What to Look for In a Backlink
|
| |
![]() | |
A lot of people have very conflicting views about backlinks, and what indicates quality. Here, I’m going to outline the reality of backlinks. What’s good, what’s not, and what doesn’t matter.
- Quantity, quantity, quantity. Screw everyone who says you need to have only high PR links.
- A big quantity rush beats a few high PR links any day.
- Make sure growth rate is sustainable for at least a couple weeks.
- NoFollow is better than not there
- Anchor Text can still affect your ranking, although link juice is not directly passed. (according to my test)
- Site-wide links are MUCH better than one page.
- The more outbound links on a site, and the less content, the less the links are worth.
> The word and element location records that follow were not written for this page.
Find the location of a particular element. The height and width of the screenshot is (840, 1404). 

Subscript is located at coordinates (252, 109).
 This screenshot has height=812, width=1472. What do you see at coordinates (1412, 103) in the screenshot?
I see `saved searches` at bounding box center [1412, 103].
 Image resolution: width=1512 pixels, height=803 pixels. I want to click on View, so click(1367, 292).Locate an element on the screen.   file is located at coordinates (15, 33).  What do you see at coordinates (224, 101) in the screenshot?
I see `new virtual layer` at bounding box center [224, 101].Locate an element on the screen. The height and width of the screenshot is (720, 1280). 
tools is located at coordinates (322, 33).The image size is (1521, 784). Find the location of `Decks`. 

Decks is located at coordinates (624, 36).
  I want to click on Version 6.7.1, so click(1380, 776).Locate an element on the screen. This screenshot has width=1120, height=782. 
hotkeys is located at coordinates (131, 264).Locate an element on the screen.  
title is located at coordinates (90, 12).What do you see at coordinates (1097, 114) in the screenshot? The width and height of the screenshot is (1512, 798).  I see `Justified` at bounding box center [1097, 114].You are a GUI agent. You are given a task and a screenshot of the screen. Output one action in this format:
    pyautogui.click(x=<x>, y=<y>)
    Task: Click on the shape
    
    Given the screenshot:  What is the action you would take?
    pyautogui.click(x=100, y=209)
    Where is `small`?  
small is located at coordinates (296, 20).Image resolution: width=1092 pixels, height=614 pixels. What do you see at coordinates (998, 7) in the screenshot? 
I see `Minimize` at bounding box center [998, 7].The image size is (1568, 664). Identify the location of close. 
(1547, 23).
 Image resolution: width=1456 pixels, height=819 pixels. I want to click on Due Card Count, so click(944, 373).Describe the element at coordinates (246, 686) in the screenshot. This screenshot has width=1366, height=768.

Which means a PR7 directory is not worth near as much as any other high PR link. Directories suck.
- Paid links are a last resort. There’s MILLIONS of places to link drop on the web. If you could make more from a paid link than the cost, then people would just use the links themselves.
- Never pay for a link that’s for traffic only. No link provides enough traffic to pay for it.
- Look up “Spam Mass” in wikipedia. You’ll be glad you did.
- Keep your backlink anchor text relatively the same. It should be your primary search term. I have some evidence that your benefit is calculated as a percentage of your anchor text being XYZ.
- You do not want links from websites whose IPs are the same as your server, or on the same C-Block (x.x.x.0-x.x.x.255)
I’ll post something more advanced later. This is just for the beginners out there.